■相対的な所得の低下が大きな原因か
トヨタ自動車の1台あたりの平均販売価格は、1990年代には200~250万円だったが、2000年代には250万円を超え、2015年以降は300万円を突破した。各社は必死にコスト削減努力をしているが、原材料価格はすべてグローバル基準で決まるので、日本でだけ安くクルマを売ることは不可能である。
先ほど、日本人の平均年収は300万円台だと説明したが、300万円台の収入しかないのに、1台の平均価格が300万円ではおいそれとクルマが買えるわけがない。特に若年層における賃金低下は著しく、買いたくても変えないというのが現実だろう。
つまり国内でクルマが売れなくなったのは、若者の車離れでも、人口減少でもなく、相対的な所得低下の影響が大きい。
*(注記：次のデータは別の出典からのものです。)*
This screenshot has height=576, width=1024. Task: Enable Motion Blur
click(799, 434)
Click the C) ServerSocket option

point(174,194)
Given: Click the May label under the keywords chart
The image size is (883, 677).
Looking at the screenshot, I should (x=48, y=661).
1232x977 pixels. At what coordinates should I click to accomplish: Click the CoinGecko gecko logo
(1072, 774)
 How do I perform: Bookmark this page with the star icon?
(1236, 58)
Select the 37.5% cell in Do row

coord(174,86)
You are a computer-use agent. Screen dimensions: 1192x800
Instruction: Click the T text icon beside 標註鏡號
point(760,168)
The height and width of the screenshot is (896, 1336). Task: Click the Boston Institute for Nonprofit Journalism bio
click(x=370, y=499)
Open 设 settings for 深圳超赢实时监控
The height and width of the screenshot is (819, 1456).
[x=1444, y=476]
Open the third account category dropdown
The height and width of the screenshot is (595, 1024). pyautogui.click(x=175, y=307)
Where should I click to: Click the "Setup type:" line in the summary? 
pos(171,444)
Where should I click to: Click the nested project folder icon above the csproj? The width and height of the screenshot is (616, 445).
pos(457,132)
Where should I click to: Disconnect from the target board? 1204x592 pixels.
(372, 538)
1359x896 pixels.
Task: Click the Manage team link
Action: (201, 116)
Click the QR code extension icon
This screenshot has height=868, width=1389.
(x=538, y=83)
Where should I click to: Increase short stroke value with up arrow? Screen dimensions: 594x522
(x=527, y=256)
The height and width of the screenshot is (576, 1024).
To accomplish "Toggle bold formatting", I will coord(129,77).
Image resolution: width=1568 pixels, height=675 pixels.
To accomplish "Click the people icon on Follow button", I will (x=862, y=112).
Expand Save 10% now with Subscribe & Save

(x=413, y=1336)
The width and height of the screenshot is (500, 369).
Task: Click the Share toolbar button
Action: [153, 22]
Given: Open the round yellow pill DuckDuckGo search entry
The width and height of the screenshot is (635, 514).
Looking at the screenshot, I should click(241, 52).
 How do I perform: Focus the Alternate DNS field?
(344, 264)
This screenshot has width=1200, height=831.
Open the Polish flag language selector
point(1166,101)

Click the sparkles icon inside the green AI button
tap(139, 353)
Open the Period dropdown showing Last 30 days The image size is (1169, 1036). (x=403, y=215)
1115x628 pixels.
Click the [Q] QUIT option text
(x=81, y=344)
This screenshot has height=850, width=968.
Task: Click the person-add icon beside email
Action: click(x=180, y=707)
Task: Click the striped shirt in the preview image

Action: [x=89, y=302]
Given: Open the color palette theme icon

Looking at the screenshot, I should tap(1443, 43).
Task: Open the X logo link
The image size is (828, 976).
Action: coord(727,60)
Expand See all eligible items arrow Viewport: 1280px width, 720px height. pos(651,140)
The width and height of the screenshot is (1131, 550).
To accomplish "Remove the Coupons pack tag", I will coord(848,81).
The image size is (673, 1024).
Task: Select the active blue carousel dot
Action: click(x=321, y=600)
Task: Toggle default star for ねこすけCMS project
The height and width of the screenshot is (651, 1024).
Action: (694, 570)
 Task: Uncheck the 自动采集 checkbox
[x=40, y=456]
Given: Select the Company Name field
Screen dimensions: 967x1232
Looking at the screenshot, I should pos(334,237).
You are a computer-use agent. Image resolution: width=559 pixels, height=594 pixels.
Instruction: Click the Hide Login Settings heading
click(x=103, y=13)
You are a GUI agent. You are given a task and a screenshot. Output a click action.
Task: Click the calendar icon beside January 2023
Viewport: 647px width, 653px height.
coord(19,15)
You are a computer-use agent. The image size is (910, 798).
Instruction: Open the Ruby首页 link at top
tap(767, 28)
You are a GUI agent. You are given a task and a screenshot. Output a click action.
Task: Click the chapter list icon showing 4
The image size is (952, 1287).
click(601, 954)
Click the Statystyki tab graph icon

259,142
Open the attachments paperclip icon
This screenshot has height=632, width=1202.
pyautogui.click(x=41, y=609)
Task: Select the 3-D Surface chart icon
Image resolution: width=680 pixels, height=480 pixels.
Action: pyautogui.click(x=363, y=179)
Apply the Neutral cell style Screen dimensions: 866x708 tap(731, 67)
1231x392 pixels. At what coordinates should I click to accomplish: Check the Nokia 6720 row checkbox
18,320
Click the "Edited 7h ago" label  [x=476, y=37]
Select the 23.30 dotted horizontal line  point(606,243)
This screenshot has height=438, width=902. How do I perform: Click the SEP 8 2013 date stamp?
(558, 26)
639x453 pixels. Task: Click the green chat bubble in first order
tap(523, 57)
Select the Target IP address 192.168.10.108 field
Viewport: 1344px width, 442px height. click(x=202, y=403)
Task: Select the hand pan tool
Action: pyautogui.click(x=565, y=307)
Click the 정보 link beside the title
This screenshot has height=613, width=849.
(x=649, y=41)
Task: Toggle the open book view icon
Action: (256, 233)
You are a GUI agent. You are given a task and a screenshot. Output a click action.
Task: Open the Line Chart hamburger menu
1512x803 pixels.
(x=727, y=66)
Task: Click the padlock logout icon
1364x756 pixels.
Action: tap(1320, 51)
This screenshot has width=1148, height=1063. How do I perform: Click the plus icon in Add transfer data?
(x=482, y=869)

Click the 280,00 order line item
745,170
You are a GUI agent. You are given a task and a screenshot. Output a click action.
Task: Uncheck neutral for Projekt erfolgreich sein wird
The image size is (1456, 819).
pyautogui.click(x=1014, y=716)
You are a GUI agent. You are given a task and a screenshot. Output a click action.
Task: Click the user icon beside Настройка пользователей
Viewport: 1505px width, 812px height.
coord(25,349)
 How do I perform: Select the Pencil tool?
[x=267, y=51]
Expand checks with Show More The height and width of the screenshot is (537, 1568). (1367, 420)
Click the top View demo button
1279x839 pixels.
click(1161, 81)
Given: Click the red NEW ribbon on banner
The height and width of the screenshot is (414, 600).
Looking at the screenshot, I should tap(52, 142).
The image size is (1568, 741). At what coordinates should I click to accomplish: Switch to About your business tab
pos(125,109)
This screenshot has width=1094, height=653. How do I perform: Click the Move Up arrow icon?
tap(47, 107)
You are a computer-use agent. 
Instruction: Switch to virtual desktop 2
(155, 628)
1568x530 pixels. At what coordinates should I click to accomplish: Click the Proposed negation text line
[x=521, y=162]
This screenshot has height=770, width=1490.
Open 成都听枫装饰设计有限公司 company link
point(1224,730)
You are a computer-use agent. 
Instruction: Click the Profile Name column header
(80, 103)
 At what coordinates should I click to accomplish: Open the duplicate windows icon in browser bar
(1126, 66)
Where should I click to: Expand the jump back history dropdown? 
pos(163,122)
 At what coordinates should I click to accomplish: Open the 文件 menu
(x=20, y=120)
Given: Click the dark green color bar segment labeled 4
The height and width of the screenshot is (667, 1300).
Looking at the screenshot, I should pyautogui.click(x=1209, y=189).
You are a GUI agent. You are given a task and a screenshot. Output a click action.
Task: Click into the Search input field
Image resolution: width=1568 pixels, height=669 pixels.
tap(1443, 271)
しかも困ったことに、2020年代以降、いよいよ人口減少が本格化する可能性が高く、今後は人口の絶対数が急ピッチで減っていく。自動車の国内販売市場には逆風しか吹いていないというのが偽らざる現実である。
国内市場が縮小すれば、メーカー各社は否応なく海外市場を強化せざるを得ないので、製品に国内ニーズが反映されにくくなる。そうなってくると輸入車と国産車の違いも縮小していくので、さらに国内市場が儲からないという悪循環となってしまうかもしれない。
■今後はEVと自動運転が自動車販売業界の景気回復につながるカギとなる
ここまでかなり厳しいことを書いたが、実は筆者は国内の自動車販売市場についてそれほど悲観視していない。その理由は、今後の10年でクルマの所有形態や価格体系が大きく変わり、従来とは別の形でクルマを普及させることが可能だからである。
カギを握るのは、説明するまでもなくEV(電気自動車)と自動運転の普及である。
よく知られているようにEVは内燃機関と比較して部品点数が少なく、バッテリーのコスト次第では圧倒的な低価格を実現できる。すでに最新モデルではガソリン車より安い製品が出てきているし、中国では日本円で50万円を切るミニEVがテスラを抑えてバカ売れしている状況だ。
上汽通用五菱汽車が販売する「宏光MINI EV」の購入者は20~30代が中心だが、日本でも同様の低価格EVが発売されれば、多くの若者が魅力を感じるはずだ。
EV市場について考える際に絶対に欠かせないのが、EVとIT機器はセットになるという視点である。
「宏光MINI EV」のオーディオはスマホ接続が大前提になっているし、アップルが投入を計画しているアップルカーに至っては、クルマがiPhoneの周辺機器になってしまうくらいの大胆なコンセプト転換があると予想されている。
四六時中、スマホをいじっている若年層にとってクルマを運転している時間は(スマホに触れることができないので)無駄な時間以外の何者でもなく、スマホとの連携が保てるのかどうかは購買にあたっての最重要事項である(マニュアル車に乗っていた筆者には想像もできない世界だが、現実は現実として受け止める必要があるだろう)。
運転する時間がスマホにとって邪魔ならば、ベストな解決策は自動運転ということになる。日本に存在するクルマの90%が稼働していないというのが現実であり、多くの所有者は休日以外にはほとんどクルマを動かしていない。
しかも若年層ほど、モノを他人と共有する(シェアリングする)ことに抵抗感がないので、自動運転車の一部は所有ではなく利用という形態になる可能性が高い。